Alexander Hamilton Coffroth (May 18, 1828 – September 2, 1906) was a Democratic member of the U.S. House of Representatives from Pennsylvania.

Life and career
Alexander H. Coffroth was born in Somerset, Pennsylvania.  He attended the public schools and Somerset Academy.  He published a Democratic paper in Somerset for five years.  He studied law in the law office of Hon. Jeremiah S. Black, and was admitted to the bar in February 1851 at Somerset, where he practiced his profession.  He was a delegate to several Democratic State conventions, as well as a delegate to the 1860 Democratic National Conventions which assembled in Charleston, South Carolina, and Baltimore, Maryland.  He served as an assessor of internal revenue in 1867, and was a delegate to the 1872 Democratic National Convention.

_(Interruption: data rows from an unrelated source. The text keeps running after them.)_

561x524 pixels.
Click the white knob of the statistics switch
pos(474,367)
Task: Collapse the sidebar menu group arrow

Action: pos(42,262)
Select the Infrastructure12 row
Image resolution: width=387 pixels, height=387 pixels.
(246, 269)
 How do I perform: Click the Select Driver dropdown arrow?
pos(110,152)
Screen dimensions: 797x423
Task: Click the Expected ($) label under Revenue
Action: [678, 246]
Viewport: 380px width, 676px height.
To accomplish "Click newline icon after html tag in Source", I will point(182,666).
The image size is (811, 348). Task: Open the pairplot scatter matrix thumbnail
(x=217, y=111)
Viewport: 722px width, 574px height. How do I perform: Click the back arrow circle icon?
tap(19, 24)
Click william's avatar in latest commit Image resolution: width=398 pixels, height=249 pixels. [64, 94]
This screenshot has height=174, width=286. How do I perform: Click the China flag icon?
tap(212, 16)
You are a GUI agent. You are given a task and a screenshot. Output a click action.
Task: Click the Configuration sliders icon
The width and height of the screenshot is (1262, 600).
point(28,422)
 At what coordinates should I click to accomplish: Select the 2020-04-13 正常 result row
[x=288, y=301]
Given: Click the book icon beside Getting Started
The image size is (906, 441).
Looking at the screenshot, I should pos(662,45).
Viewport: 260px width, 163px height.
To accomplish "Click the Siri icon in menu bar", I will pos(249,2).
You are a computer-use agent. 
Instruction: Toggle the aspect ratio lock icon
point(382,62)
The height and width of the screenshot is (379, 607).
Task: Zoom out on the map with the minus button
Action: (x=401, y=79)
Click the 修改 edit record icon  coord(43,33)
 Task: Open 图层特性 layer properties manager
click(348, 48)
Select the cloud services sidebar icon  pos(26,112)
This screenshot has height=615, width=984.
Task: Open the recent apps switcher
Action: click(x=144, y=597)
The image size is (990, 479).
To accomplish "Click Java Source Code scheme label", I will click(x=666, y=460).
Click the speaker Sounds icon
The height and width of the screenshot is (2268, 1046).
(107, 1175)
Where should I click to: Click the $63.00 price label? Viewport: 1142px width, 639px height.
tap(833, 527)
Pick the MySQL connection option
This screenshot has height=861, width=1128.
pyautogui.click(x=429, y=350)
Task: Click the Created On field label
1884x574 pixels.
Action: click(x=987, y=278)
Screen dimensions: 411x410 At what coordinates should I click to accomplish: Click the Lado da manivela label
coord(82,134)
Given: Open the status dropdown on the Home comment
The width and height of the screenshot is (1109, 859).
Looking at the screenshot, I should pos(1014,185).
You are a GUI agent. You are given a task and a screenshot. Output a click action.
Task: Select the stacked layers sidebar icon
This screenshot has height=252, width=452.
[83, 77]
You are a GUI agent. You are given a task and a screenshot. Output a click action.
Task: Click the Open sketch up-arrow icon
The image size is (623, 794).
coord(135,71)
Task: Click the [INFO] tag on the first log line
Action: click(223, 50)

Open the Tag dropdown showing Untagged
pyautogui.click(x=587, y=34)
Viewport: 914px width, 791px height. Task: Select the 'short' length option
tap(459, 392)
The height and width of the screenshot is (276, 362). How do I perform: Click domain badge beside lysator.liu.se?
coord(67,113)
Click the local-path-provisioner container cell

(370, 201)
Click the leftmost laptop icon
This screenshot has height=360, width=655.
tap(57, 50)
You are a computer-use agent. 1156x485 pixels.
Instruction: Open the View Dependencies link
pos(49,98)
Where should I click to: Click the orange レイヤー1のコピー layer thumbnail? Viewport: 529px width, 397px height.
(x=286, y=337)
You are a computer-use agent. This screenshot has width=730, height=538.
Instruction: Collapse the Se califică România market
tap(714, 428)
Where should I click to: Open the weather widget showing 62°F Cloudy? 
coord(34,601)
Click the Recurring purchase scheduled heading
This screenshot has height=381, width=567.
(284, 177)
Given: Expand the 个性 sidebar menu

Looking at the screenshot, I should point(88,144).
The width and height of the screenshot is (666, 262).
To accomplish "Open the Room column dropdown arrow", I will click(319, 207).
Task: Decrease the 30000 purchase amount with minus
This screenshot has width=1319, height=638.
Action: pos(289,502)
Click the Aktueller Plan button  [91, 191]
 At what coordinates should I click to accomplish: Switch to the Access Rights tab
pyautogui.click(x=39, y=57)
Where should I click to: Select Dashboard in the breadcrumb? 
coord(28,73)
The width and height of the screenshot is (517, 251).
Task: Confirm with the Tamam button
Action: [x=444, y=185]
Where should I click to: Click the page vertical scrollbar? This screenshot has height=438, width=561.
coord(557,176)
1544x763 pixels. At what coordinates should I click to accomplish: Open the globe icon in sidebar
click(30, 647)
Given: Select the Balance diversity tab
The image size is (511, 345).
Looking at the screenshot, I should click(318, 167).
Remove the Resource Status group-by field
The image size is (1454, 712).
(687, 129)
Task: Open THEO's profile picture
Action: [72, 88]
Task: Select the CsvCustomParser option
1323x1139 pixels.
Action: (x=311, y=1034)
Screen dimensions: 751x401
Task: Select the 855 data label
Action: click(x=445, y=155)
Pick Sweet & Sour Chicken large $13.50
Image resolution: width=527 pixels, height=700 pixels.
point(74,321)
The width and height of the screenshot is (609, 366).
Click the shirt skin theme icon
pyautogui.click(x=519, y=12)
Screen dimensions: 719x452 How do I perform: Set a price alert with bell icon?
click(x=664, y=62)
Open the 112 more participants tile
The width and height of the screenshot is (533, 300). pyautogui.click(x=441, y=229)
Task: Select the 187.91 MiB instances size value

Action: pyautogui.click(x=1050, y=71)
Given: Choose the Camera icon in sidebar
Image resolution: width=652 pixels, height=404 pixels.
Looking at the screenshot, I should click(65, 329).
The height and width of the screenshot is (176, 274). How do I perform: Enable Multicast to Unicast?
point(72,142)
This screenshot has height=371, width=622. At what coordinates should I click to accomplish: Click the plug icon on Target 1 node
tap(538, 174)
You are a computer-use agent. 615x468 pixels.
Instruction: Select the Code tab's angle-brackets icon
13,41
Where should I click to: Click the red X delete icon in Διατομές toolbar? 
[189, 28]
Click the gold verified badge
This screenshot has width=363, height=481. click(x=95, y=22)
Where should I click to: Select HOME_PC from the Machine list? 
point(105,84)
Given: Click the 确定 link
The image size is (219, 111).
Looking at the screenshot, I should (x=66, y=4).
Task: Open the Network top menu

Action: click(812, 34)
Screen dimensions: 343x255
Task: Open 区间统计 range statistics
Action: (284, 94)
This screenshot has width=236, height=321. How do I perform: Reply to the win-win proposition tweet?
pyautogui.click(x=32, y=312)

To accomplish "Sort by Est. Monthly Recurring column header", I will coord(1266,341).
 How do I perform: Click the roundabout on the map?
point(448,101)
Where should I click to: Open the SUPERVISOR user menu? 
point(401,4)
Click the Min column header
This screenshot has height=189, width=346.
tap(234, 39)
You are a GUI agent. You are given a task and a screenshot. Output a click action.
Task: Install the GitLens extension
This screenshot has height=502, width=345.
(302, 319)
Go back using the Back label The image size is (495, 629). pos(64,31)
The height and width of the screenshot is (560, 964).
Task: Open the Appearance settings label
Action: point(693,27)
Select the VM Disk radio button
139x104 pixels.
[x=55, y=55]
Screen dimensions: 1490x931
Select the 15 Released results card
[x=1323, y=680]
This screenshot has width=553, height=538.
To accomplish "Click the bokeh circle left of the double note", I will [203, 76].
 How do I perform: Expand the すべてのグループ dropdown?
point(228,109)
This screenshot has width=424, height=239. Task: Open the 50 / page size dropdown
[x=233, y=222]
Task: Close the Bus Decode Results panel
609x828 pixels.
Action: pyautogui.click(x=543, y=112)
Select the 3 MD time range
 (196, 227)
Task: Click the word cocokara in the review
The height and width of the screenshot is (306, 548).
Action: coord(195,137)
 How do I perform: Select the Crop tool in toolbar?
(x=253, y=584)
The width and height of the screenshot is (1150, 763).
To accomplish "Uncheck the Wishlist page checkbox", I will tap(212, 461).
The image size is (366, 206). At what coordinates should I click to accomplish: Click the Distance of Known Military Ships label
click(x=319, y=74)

Coffroth was elected as a Democrat to the Thirty-eighth Congress. During his term, he supported the passage of the Thirteenth Amendment, along with some other Democrats, such as Archibald McAllister. He claimed reelection to the Thirty-ninth Congress, was seated on February 19, 1866, and served until July 18, 1866, when he was succeeded by William H. Koontz, who contested the election.  He was again elected to the Forty-sixth Congress.  He served as chairman of the United States House Committee on Invalid Pensions during the Forty-sixth Congress.  He was not a candidate for renomination in 1880.  He resumed the practice of law in Somerset and died in Markleton, Pennsylvania, in 1906.  He was interred in Union Cemetery in Somerset.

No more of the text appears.